Rate Limiting

8 min read · Updated 2026-04-25

Rate limiting controls the rate of requests a client (or tenant, or IP, or anyone) can make. It’s one of the most universally needed patterns in SaaS — for protecting against abuse, noisy neighbors, billing tier enforcement, and accidental traffic spikes.

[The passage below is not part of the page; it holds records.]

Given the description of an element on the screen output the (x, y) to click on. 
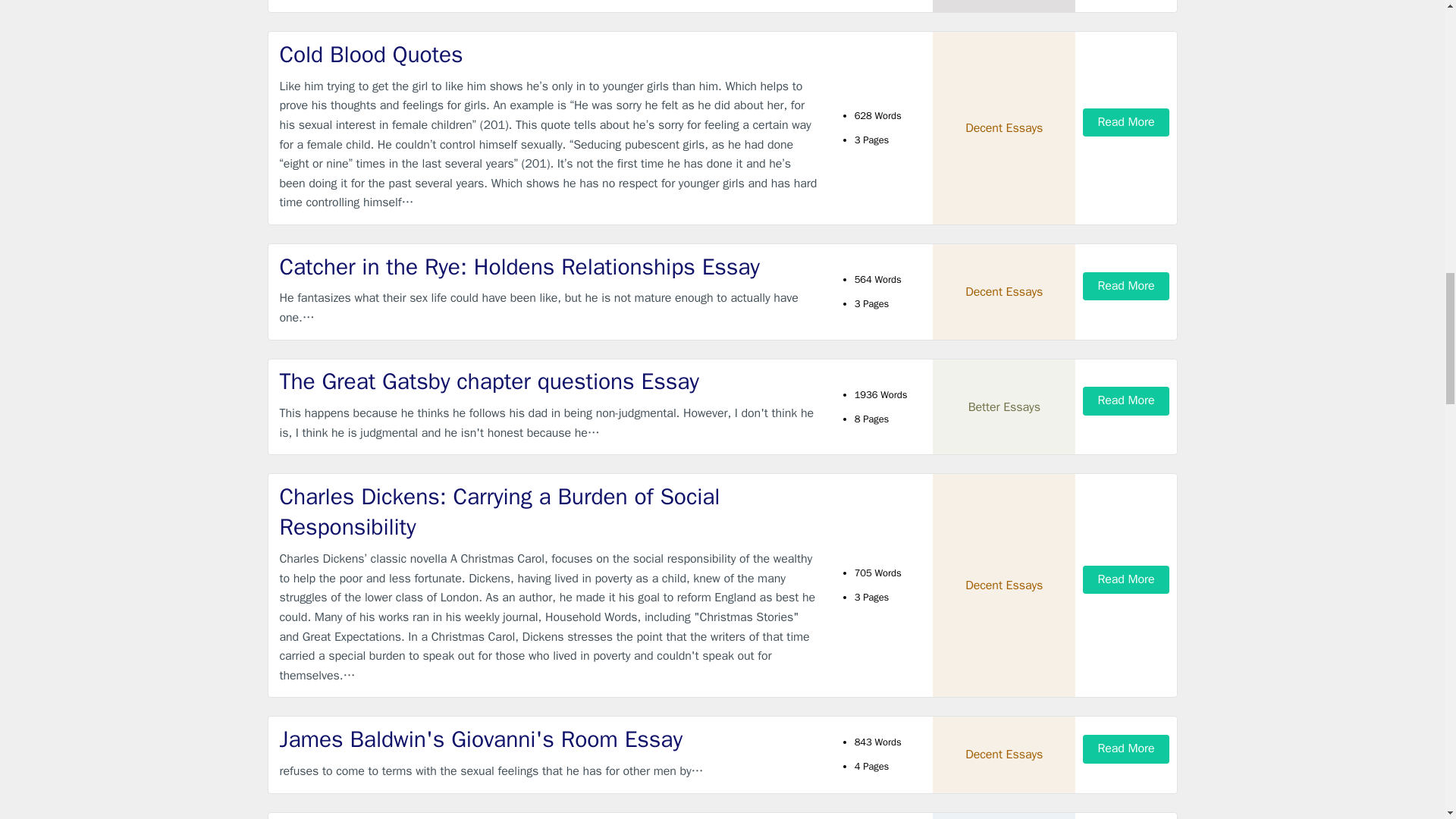
Read More (1126, 748)
Cold Blood Quotes (548, 54)
Catcher in the Rye: Holdens Relationships Essay (548, 266)
Read More (1126, 122)
The Great Gatsby chapter questions Essay (548, 381)
Read More (1126, 285)
Read More (1126, 579)
James Baldwin's Giovanni's Room Essay (548, 739)
Read More (1126, 400)
Charles Dickens: Carrying a Burden of Social Responsibility (548, 511)
Given the description of an element on the screen output the (x, y) to click on. 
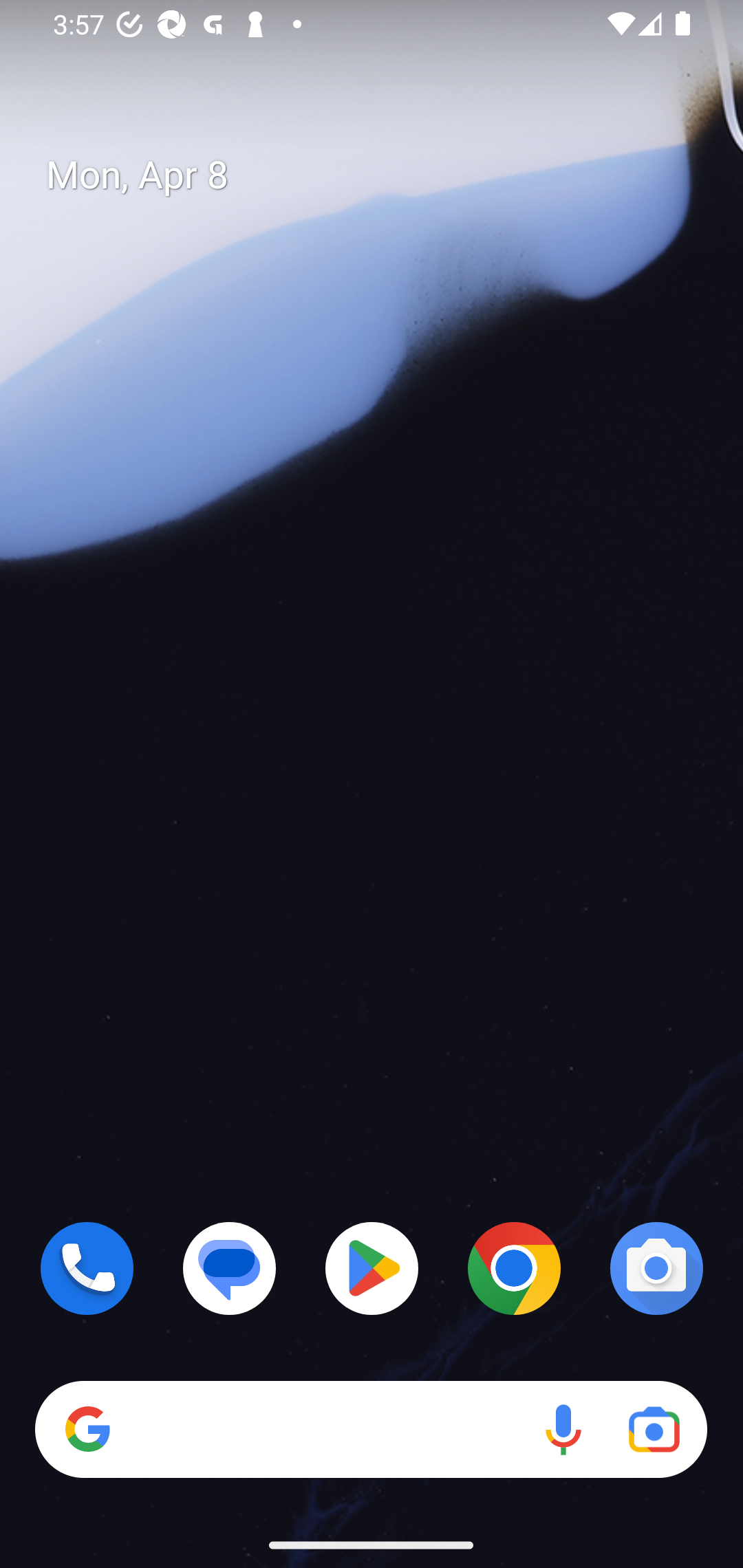
Mon, Apr 8 (386, 175)
Phone (86, 1268)
Messages (229, 1268)
Play Store (371, 1268)
Chrome (513, 1268)
Camera (656, 1268)
Search Voice search Google Lens (370, 1429)
Voice search (562, 1429)
Google Lens (653, 1429)
Given the description of an element on the screen output the (x, y) to click on. 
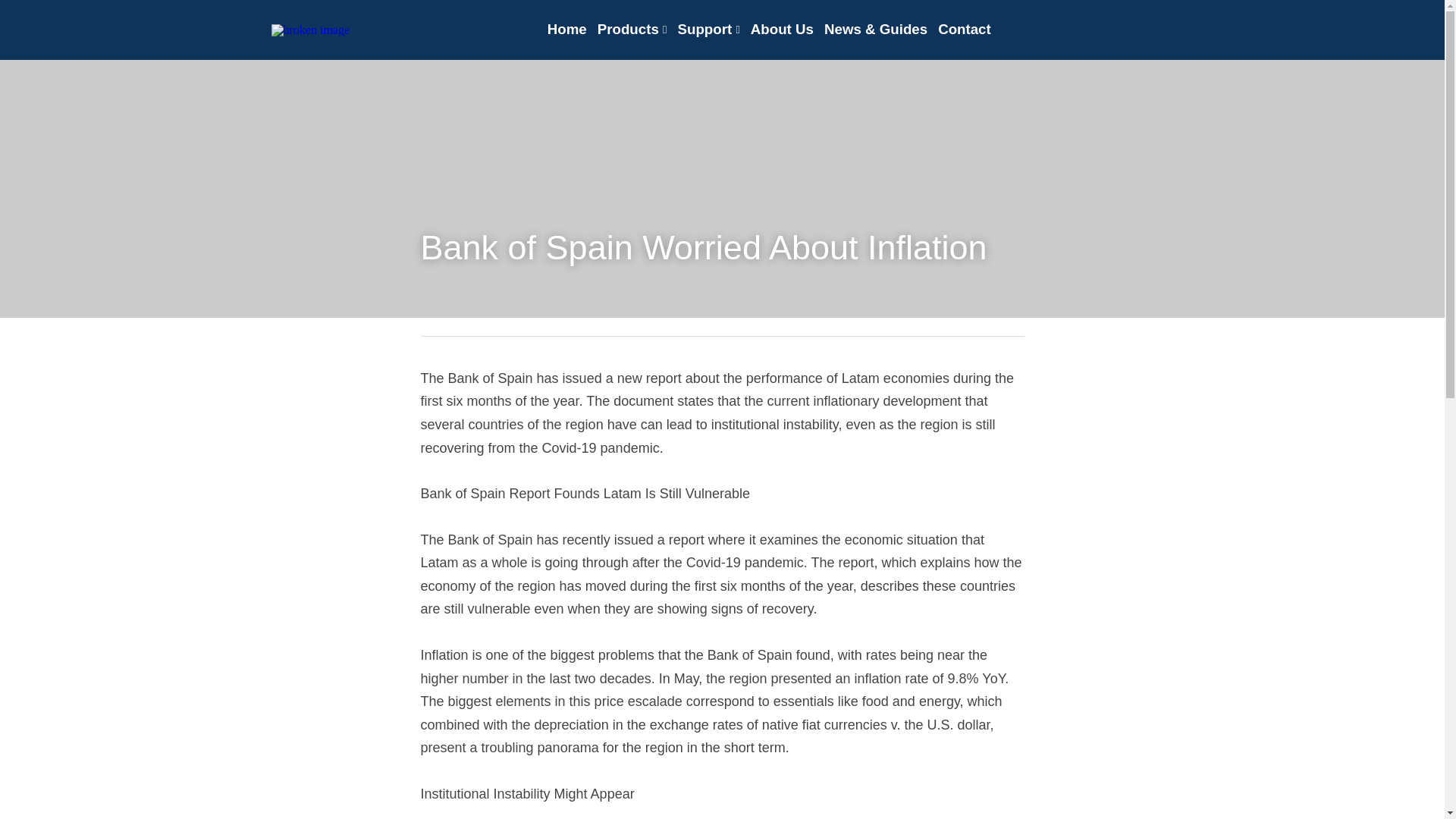
Home (566, 28)
Contact (964, 28)
About Us (782, 28)
Given the description of an element on the screen output the (x, y) to click on. 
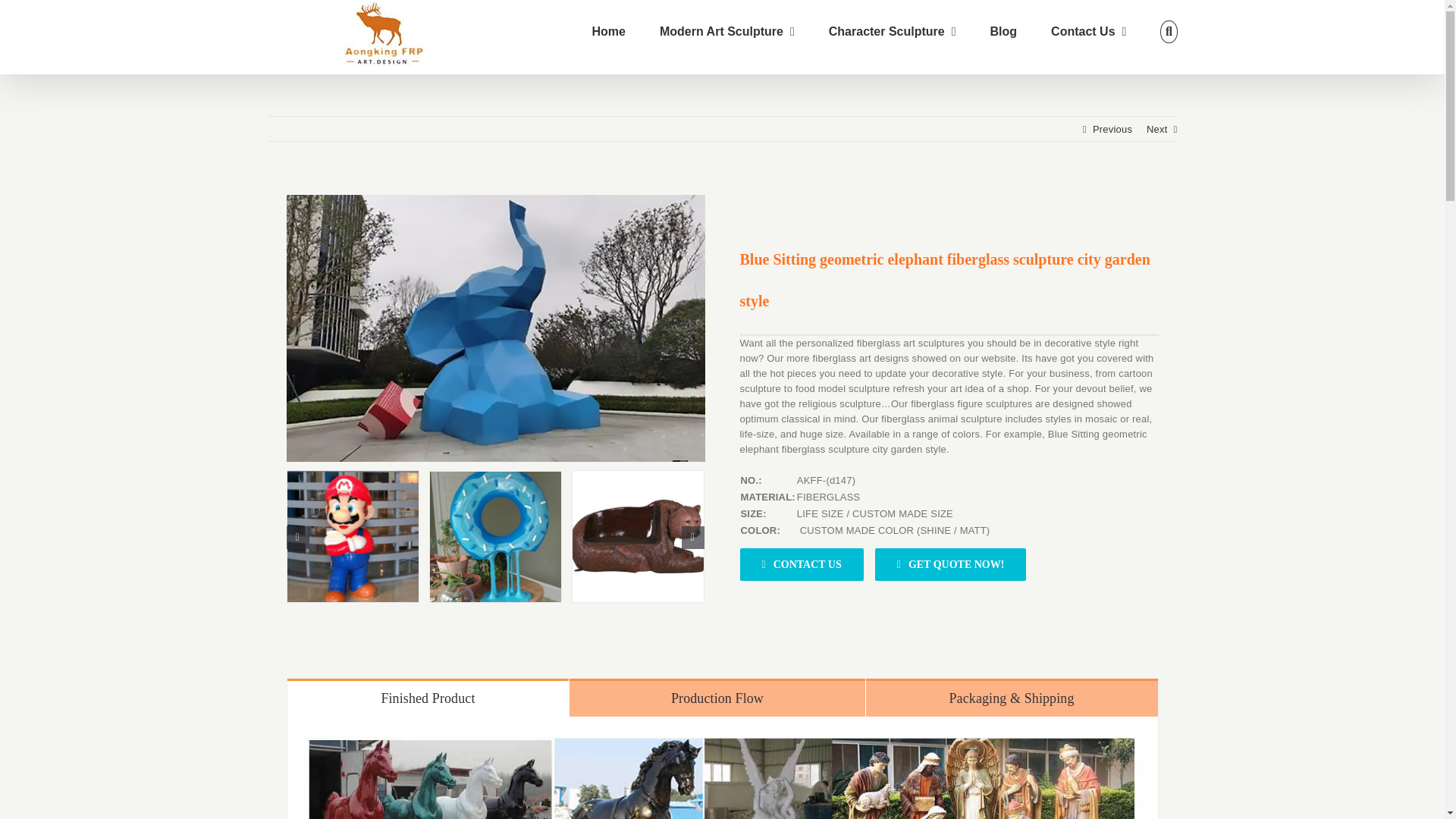
Contact Us (1088, 31)
Character Sculpture (892, 31)
Search (1168, 31)
geometric elephant fiberglass sculpture (495, 327)
Blog (1003, 31)
Modern Art Sculpture (726, 31)
Home (609, 31)
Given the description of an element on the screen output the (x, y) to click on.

This lesson covers the algorithms, where to enforce, and the multi-dimensional approach for production multi-tenant SaaS.

Why Rate Limit

Abuse protection

Stop bots, scrapers, brute-force attacks. Without rate limiting, a single abusive client can hammer your service.

Noisy neighbor mitigation

One tenant in a multi-tenant SaaS shouldn't degrade others. Rate limit per tenant.

Billing enforcement

Free tier 100 req/day; pro tier 10,000 req/day; enterprise unlimited. Rate limits enforce monetization.

Backend protection

Database can handle 5,000 QPS sustained. Cap upstream traffic so spikes don't cause cascading failure.

The Algorithms

Token Bucket

The most common, most flexible algorithm.

Bucket size: B (max tokens)
Refill rate: R (tokens per second)

On request:
  if bucket has tokens:
    take 1 token, allow request
  else:
    reject request

How it works

Tokens accumulate, requests consume them

Bucket of capacity B. Tokens refill at R/sec. Each request consumes 1 (or more). Empty bucket = rate limited.

Strengths

Burst-friendly + sustained limit

Allows short bursts up to B requests, sustained throughput of R requests/sec. Matches real traffic patterns where occasional bursts are normal.

Leaky Bucket

Bucket size: B (queue capacity)
Drain rate: R (requests per second)

On request:
  if bucket has space:
    add request to bucket
  else:
    reject request

Worker drains R requests per second from the bucket.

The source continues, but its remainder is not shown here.